Dass das Sozialdezernat darauf verweist, die Bewohnerinnen und Bewohner könnten auch derzeit noch drei Kochgelegenheiten mit jeweils zwei Platten nutzen, die in Gemeinschaftszimmern zur Verfügung stünden, findet Ayyildiz geradezu grotesk. Zumal die Kochplatten, die serienmäßig zur Ausstattung der Zimmer gehörten, „immer schon Schrott waren“. Es dauere Stunden, darauf zu kochen.

Für die Linken-Politikerin steht fest: Die Unterkunft muss aufgelöst werden. Dass es an Wohnungen in Frankfurt mangelt, weiß Ayyildiz. Dennoch müsse es möglich sein, den Menschen über die städtische Wohnungsbaugesellschaft ABG stark subventionierte Bleiben zur Verfügung zu stellen. „Es sind die Menschen, die sie am nötigsten brauchen.“

Die Linke im Landtag griff am Montag die Stadt scharf an. „Es ist unverantwortlich, wie die Stadt Frankfurt mit den Menschen dort umgeht“, sagte die migrationspolitische Sprecherin der Fraktion, Saadet Sönmez. Dass durch Überlastung des Stromnetzes eine Brandgefahr in der Unterkunft bestehe, sei seit vier Jahren bekannt. Nun werde den Geflüchteten „auch noch das letzte bisschen Normalität verwehrt“.

Daniela Birkenfeld ist seit 2007 Frankfurter Sozialdezernentin.

Birgit Ross, Stadtverordnete der Grünen, äußerte Verständnis für die Wut der Bewohnerinnen und Bewohner: „Die Nerven liegen blank.“ Für viele Familien sei es wichtig, dass sie selbst kochen können. Die Sicherheit der Menschen müsse aber vorgehen. Kritik an Daniela Birkenfeld übte sie nicht. Das Sozialdezernat habe die Probleme „bisher gut gelöst“.
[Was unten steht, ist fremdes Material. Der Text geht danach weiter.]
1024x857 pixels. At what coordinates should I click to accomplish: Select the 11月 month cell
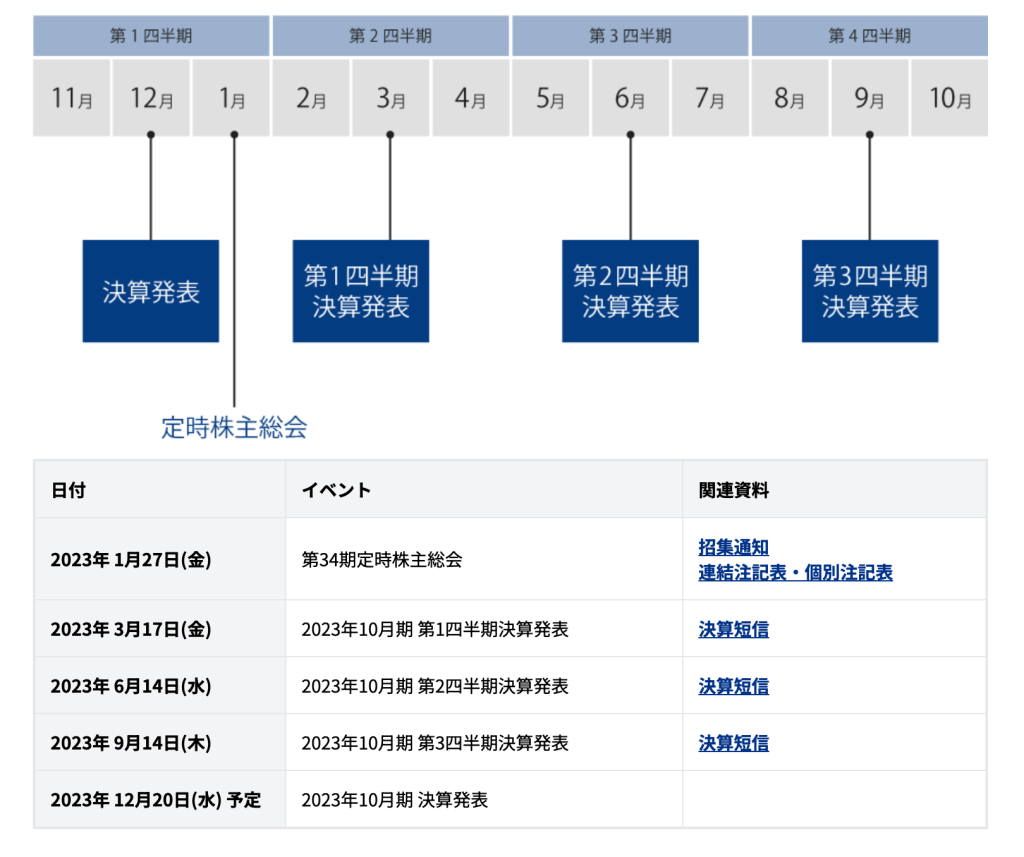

Das sehen manche Politiker vor Ort ganz anders. Die SPD im zuständigen Ortsbeirat 12 hatte für die jüngste Sitzung einen Antrag vorbereitet. Vor allem wegen des Widerstands der CDU schaffte es die Vorlage nicht auf die Tagesordnung. Die SPD wollte den Magistrat auffordern, die Mängel in der Containeranlage schnellstmöglich zu beseitigen.

Gestellt hatten die Sozialdemokraten den Antrag rund drei Wochen vor der Eskalation am Wochenende. Nun schimpft Fraktionsmitglied Sven Moulden über das „Missmanagement von Frau Birkenfeld“. Nach der Eröffnung der Einrichtung im Jahr 2015 habe es vom Sozialdezernat geheißen, die Unterkunft sei zwar nicht ideal, werde aber auch nur für drei Jahre benötigt. Nun seien fast fünf Jahre vergangen, beklagt Moulden.

Tatsächlich leben die Geflüchteten schon weitaus länger als geplant in der Unterkunft. Doch in anderthalb Jahren sei Schluss, verspricht Robert Standhaft. Dann werde das Gelände geräumt. Wo die Menschen dann unterkommen? So konkret kann Birkenfelds Büroleiter das nicht sagen. Die Stadt habe Erfahrung bei der Abwicklung derartiger Unterkünfte, im Idealfall ließen sich Wohnungen finden. Sofern sich die Geflüchteten beim Wohnungsamt melden, seien sie „Wohnungssuchende wie viele andere auch“.

Linken-Politikerin Ayyildiz kann unterdessen auch das nicht akzeptieren. Zusammen mit Planungsdezernent Mike Josef (SPD) und Baudezernent Jan Schneider (CDU) hätte Birkenfeld „längst ein Wohnbauprogramm für Geflüchtete auflegen müssen“, sagt sie.